[DATA TO EXAMINE]

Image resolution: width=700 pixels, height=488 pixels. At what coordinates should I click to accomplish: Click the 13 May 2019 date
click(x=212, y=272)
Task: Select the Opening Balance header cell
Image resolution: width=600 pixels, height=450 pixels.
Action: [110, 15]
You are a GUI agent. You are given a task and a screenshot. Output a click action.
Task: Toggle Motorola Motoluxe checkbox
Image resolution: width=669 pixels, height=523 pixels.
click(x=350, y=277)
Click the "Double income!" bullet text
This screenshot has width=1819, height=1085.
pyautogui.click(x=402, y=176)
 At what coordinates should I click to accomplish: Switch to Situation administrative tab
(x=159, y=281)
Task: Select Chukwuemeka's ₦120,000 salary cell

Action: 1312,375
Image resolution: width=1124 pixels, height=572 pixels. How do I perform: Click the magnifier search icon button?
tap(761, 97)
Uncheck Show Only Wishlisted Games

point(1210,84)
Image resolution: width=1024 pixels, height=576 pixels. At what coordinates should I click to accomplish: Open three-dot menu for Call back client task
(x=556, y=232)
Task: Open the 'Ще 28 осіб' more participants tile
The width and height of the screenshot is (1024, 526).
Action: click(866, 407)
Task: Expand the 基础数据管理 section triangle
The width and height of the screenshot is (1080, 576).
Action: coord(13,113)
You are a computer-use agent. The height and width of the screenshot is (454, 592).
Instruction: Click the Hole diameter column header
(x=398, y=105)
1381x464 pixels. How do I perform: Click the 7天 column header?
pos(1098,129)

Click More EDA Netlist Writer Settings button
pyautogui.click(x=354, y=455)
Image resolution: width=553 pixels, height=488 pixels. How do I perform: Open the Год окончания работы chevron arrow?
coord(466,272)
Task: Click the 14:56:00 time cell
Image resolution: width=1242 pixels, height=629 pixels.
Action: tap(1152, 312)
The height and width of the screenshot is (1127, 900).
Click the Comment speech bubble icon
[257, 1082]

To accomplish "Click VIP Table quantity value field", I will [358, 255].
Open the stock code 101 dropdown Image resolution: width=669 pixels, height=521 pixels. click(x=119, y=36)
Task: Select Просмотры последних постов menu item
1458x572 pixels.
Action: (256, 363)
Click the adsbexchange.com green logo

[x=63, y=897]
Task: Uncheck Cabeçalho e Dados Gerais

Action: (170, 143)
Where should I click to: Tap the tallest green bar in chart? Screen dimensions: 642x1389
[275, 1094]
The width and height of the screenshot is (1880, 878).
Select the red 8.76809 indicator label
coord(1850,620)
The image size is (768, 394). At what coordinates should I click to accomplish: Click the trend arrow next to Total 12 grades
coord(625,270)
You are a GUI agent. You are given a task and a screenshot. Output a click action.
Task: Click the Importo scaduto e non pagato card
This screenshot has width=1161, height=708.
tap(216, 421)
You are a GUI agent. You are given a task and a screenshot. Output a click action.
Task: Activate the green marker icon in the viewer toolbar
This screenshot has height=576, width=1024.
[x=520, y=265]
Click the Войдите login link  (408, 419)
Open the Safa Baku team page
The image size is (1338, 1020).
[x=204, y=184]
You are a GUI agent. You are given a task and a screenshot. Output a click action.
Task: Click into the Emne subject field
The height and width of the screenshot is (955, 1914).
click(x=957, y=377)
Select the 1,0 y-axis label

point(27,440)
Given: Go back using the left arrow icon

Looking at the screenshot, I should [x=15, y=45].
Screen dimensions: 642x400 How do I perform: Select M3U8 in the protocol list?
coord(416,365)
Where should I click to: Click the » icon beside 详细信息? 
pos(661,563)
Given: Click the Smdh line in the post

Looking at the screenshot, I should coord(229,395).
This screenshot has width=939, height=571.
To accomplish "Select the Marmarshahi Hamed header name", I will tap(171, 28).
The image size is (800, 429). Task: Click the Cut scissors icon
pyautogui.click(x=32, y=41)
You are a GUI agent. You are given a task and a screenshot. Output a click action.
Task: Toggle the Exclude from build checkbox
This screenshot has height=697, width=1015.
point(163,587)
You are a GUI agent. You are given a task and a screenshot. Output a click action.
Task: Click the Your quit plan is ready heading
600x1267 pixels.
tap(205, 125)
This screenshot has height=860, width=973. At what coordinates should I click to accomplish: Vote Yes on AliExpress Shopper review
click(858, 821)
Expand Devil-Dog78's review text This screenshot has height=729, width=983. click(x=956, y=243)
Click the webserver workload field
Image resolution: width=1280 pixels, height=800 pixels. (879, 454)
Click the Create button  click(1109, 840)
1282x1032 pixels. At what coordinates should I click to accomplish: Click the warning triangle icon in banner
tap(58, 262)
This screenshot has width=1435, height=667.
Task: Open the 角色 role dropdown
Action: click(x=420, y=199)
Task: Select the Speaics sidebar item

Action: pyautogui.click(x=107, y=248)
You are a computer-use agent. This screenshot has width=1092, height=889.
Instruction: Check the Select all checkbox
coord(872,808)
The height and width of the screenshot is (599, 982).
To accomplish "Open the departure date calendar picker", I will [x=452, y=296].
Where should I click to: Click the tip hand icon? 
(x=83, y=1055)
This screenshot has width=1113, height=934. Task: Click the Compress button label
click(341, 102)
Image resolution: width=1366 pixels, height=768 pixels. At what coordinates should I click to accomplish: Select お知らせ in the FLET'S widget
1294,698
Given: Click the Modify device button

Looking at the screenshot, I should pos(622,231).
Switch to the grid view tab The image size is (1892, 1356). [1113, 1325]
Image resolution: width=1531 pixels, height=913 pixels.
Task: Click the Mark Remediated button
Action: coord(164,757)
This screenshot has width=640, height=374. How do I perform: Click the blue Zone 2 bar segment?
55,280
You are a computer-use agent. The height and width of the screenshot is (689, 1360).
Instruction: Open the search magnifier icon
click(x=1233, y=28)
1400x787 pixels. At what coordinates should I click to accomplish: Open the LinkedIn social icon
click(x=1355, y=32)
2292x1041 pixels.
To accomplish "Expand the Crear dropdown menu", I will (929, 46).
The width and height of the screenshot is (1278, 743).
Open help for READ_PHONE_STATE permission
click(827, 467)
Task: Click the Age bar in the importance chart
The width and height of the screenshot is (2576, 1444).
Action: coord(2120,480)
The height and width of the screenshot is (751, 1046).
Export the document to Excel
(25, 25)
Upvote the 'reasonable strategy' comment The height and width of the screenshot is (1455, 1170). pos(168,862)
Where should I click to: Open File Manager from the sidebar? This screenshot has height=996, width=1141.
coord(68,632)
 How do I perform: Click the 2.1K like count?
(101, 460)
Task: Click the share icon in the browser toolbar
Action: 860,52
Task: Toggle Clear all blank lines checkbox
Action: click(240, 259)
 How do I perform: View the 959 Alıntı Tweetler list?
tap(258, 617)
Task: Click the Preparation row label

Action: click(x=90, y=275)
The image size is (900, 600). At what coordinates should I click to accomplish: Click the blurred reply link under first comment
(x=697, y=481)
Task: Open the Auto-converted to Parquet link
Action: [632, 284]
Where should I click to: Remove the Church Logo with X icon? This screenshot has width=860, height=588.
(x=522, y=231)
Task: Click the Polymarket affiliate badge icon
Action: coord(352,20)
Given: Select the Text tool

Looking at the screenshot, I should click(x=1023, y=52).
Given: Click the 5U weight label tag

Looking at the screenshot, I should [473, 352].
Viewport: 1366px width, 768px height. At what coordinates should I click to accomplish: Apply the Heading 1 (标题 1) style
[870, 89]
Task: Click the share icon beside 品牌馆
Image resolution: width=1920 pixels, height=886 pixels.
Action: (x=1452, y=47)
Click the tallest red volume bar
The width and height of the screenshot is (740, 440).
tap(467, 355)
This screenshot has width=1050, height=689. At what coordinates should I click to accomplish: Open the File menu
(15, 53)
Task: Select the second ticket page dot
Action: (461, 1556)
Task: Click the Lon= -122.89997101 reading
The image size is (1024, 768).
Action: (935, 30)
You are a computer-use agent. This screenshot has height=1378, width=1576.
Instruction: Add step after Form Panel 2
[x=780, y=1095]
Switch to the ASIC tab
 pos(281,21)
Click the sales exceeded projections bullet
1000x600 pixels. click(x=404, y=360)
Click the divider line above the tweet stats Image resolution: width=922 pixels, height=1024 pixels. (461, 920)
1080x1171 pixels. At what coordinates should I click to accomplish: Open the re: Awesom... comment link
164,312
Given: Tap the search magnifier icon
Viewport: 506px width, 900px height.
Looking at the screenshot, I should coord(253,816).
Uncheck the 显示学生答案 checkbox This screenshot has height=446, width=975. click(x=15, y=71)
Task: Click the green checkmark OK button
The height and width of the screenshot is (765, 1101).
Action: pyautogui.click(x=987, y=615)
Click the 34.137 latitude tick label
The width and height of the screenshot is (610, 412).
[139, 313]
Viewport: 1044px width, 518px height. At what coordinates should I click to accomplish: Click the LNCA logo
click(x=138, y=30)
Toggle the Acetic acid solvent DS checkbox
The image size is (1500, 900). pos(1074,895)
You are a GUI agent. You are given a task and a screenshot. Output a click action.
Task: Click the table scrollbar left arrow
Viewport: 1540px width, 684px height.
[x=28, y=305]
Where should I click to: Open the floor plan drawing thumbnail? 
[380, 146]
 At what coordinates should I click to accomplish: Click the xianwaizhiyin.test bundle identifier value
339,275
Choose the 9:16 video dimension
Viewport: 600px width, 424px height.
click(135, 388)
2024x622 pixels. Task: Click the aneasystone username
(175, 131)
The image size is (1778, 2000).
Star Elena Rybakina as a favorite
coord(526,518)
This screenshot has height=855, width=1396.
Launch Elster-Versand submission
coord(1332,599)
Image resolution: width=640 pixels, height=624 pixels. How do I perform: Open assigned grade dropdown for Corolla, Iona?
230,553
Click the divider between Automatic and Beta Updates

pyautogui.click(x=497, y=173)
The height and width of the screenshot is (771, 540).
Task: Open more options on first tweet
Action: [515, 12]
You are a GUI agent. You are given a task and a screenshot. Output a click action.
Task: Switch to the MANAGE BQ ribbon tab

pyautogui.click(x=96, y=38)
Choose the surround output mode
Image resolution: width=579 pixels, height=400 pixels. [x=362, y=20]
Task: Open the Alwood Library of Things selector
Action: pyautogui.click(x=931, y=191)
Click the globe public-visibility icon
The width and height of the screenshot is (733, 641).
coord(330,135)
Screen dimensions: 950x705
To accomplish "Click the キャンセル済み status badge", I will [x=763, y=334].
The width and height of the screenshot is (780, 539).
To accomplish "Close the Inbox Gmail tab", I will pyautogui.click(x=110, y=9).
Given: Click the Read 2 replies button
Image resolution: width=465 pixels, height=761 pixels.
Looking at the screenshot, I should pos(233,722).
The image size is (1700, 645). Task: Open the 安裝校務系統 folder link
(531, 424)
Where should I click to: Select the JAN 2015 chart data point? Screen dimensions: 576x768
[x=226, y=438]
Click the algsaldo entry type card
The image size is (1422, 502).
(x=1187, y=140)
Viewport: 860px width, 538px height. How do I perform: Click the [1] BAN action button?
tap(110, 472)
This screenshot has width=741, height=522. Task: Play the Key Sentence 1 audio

[/DATA TO EXAMINE]

(EXERCISE DETAILS): What lines in the listing above hold the string "computer"? List them.

(SOLUTION TO THIS EXERCISE):
You are a computer-use agent. The height and width of the screenshot is (454, 592).
You are a computer-use agent. This screenshot has width=1092, height=889.
You are a computer-use agent. The height and width of the screenshot is (689, 1360).
You are a computer-use agent. This screenshot has height=1378, width=1576.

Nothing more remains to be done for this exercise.